Climate risks are increasingly recognized as significant factors influencing asset prices—spanning equities, bonds, and real estate—and may lead to substantial losses for investors. These risks can be broadly categorized into physical risks, which stem from the direct impacts of climate change (e.g., damage to assets, rising operating costs), and transition risks, which arise from the shift toward a low-carbon economy. The latter includes risks related to new regulations, carbon pricing, and changing stakeholder expectations. In Thailand, important knowledge gaps remain regarding how different types of firms are exposed to these risks, how such exposures affect corporate capital structures and financing decisions, and what strategic responses firms may adopt to mitigate or manage these risks.
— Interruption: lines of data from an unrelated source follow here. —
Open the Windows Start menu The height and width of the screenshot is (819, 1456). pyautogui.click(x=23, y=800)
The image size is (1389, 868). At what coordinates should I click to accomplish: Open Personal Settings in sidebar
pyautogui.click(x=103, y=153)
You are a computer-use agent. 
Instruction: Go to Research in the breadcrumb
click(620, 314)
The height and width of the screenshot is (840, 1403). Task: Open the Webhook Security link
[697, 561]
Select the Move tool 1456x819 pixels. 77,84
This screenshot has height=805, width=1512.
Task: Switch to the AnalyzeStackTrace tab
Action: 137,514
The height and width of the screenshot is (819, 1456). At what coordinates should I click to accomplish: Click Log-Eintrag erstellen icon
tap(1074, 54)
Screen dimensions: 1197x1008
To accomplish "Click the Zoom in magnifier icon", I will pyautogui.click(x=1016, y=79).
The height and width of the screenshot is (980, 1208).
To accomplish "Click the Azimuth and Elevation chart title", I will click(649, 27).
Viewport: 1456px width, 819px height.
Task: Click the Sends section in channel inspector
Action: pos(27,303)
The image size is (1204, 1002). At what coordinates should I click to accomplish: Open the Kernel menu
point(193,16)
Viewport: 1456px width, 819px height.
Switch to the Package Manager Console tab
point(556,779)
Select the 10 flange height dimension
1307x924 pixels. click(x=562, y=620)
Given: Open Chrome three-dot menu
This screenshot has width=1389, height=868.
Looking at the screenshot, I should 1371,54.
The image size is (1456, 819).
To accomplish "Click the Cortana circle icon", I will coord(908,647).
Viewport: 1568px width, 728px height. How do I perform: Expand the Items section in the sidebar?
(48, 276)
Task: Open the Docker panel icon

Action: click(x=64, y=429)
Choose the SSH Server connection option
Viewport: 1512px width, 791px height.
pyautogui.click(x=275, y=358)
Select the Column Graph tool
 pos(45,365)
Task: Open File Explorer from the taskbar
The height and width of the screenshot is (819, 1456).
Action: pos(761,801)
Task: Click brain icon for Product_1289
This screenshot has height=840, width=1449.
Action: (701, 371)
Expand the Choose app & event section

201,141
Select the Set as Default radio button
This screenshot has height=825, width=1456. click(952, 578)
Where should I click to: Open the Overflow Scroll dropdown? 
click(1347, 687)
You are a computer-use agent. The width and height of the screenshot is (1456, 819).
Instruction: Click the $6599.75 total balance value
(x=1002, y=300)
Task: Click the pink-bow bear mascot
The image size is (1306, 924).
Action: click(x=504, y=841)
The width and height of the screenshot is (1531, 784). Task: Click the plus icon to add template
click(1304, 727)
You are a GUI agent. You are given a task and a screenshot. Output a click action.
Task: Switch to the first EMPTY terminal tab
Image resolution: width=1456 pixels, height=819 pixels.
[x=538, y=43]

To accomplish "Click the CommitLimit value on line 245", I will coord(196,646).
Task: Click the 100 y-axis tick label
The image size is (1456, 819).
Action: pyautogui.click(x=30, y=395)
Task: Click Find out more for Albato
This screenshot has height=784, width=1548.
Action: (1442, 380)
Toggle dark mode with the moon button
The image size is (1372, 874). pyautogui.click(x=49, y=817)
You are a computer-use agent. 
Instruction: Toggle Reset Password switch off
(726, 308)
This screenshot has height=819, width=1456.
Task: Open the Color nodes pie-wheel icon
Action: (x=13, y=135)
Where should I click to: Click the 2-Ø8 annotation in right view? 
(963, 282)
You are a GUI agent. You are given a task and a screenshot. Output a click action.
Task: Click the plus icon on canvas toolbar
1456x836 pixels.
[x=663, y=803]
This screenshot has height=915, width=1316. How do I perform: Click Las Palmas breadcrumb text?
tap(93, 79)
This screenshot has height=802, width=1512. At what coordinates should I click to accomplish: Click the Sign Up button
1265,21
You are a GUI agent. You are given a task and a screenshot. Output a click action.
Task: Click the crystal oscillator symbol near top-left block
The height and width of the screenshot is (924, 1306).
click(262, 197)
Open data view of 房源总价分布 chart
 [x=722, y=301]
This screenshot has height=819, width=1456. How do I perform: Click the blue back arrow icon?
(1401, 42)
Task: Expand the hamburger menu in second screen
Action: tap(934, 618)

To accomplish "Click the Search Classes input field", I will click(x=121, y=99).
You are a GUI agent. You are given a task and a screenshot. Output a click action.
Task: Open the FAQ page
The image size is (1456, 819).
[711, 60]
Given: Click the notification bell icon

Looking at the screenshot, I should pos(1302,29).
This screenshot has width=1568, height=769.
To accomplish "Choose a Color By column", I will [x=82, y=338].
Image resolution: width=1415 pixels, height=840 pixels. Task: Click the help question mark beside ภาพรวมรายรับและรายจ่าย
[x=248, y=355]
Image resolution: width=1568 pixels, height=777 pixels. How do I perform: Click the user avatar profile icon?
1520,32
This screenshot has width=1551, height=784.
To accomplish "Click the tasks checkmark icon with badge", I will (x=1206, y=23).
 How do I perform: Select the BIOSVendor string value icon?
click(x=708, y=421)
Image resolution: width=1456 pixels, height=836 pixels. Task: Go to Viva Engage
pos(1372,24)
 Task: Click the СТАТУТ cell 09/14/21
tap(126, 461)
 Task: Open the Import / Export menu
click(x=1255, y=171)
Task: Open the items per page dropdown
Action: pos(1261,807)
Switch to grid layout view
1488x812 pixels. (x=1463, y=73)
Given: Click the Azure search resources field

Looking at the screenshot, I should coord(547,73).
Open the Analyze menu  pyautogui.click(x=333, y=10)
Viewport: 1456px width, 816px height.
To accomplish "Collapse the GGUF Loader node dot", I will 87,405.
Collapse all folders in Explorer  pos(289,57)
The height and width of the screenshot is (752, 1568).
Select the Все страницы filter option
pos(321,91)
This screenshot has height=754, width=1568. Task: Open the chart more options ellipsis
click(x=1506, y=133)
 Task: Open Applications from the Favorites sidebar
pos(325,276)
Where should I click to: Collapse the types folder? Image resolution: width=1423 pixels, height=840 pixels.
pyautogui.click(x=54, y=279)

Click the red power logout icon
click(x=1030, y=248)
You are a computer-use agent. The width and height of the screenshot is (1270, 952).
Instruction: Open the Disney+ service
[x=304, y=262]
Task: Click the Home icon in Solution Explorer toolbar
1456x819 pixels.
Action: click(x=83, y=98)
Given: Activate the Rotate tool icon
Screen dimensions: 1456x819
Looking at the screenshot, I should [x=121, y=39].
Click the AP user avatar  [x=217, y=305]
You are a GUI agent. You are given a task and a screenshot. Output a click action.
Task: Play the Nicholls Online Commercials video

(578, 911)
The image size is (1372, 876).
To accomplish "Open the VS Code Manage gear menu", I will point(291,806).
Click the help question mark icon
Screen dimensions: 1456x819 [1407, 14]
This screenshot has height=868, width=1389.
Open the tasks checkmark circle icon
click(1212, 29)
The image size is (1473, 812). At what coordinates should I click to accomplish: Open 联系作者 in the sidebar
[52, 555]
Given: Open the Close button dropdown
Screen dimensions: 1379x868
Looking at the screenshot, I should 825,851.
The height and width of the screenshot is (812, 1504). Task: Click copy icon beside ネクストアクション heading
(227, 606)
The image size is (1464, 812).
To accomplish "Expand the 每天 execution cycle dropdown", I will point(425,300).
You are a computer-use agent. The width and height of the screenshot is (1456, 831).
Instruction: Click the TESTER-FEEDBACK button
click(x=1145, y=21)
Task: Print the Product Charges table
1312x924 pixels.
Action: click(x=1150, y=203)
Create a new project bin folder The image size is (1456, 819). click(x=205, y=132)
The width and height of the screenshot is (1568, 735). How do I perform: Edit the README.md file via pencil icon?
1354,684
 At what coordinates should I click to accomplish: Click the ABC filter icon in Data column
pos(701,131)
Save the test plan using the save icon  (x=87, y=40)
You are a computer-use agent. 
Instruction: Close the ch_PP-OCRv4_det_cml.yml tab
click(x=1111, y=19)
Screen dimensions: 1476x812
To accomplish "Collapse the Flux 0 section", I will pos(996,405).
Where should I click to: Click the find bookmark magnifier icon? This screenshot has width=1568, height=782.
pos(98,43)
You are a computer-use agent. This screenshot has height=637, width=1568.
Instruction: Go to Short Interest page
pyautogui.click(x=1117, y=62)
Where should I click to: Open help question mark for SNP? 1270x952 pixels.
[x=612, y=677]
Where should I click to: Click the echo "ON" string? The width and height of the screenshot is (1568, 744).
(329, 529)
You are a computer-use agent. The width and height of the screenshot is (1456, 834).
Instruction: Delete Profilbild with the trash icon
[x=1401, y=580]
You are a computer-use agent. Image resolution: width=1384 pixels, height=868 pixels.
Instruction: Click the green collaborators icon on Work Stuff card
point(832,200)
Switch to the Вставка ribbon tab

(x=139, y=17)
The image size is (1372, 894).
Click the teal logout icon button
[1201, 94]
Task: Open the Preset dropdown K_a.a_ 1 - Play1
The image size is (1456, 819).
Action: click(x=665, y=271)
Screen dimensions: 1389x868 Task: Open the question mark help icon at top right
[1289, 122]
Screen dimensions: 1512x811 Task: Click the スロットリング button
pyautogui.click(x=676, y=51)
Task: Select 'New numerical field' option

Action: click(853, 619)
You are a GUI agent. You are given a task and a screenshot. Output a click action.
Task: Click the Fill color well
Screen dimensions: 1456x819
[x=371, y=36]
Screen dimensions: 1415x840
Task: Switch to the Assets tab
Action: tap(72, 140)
Addressing these questions is essential for informing corporate strategies, risk management practices, and financial regulatory policies.
- Developing firm-level indicators to measure exposure to physical and transition climate risks.
- Assessing the effects of climate risk exposure on firms’ capital structure, financing behavior, and resilience.
- Physical climate risks data such as Trucost physical risk scores for base year, 2030 and 2050.
- Transition risk data for listed companies SETSMART database (e.g. greenhouse gas reduction plan), scope 1 and 2 emission data, etc.
- Firms’ financial statement data from CPFS database from 1999 to 2023.